From Anti-Neutrophil Cytoplasmic Antibody–Negative to Positive: Eosinophilic Granulomatosis with Polyangiitis Under Benralizumab After Steroid Cessation
1Department of Chest Diseases, Division of Immunology and Allergy, Erciyes University School of Medicine, Kayseri, Türkiye
J Clin Pract Res - DOI: 10.14744/cpr.2026.74583

Abstract

Background: Eosinophilic granulomatosis with polyangiitis (EGPA) is a rare systemic vasculitis characterized by asthma, eosinophilia, and small- to medium-vessel inflammation. Case Report: We present the case of a 28-year-old woman with severe eosinophilic asthma, chronic rhinosinusitis with nasal polyposis, and recurrent pruritic skin lesions.
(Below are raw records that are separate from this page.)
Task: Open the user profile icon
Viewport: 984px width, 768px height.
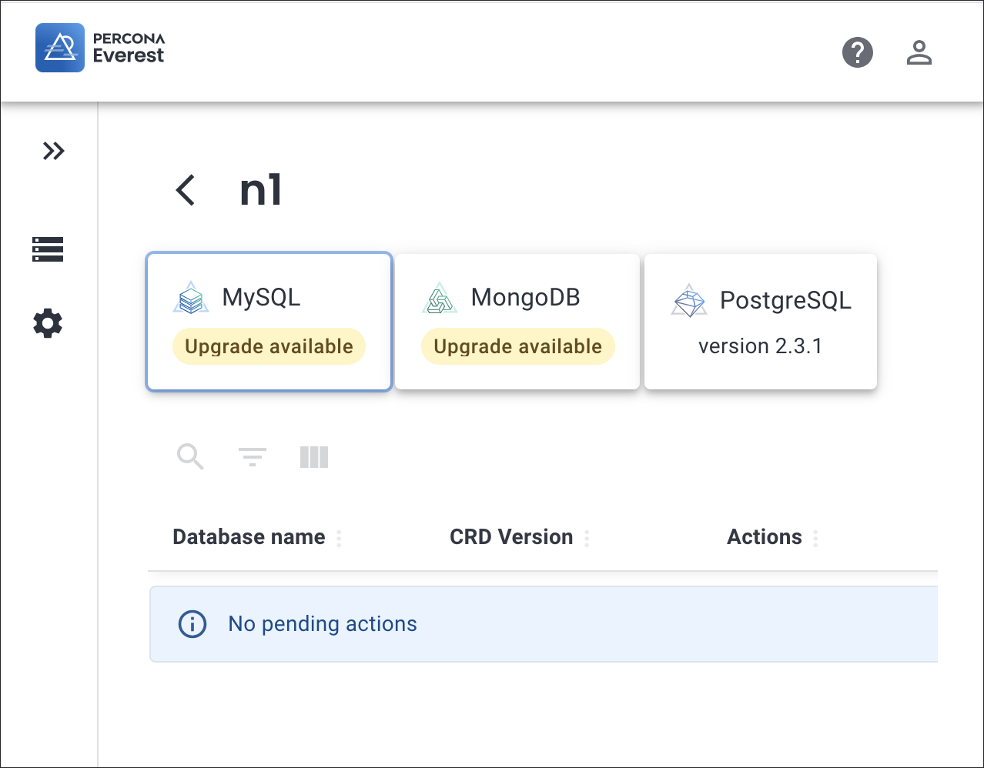Action: pyautogui.click(x=919, y=52)
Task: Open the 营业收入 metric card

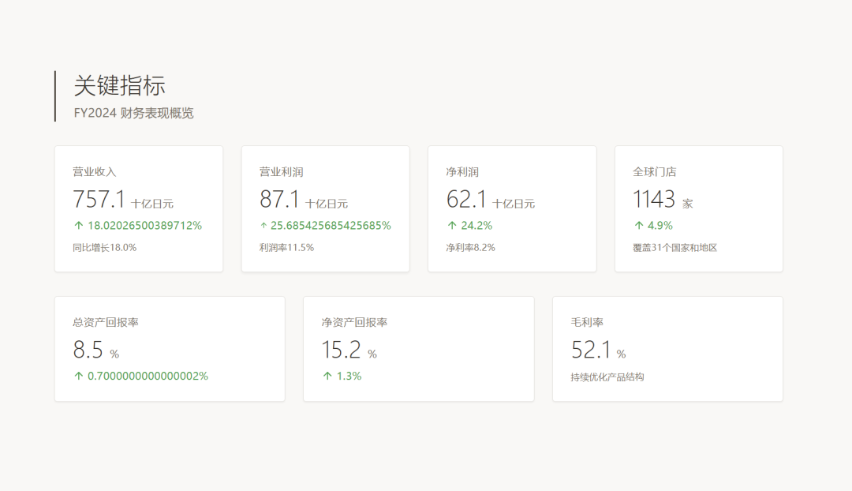Action: tap(139, 208)
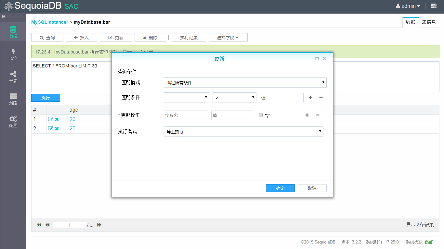Click the delete X icon in row 2
This screenshot has width=444, height=249.
(57, 129)
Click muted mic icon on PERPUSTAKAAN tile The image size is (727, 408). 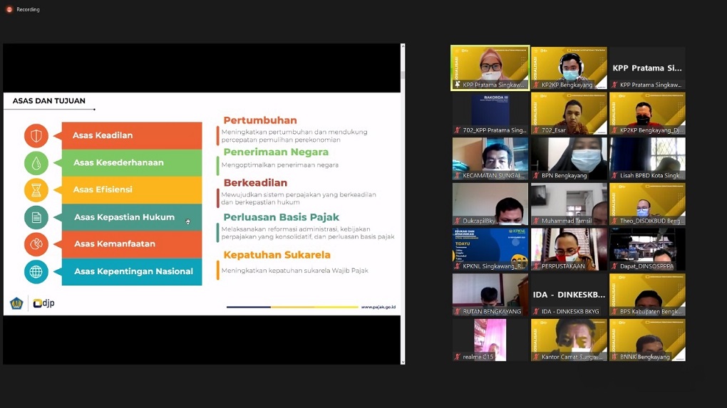[x=536, y=266]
She was diagnosed with EGPA based on the presence of asthma, peripheral eosinophilia, histopathologically confirmed vasculitis, and sinus-related involvement. Long-term corticosteroid therapy resulted in adverse effects, necessitating a transition to mepolizumab and subsequently to benralizumab. Although systemic corticosteroids were successfully discontinued under benralizumab therapy, the patient developed pruritic papular-plaque skin lesions in the eighth month of treatment. Laboratory evaluation revealed new-onset perinuclear anti-neutrophil cytoplasmic antibody (p-ANCA) positivity despite normal eosinophil counts.
Conclusion: This case highlights the importance of close ANCA monitoring and increased awareness of skin manifestations in patients treated with benralizumab in whom systemic corticosteroids can be discontinued.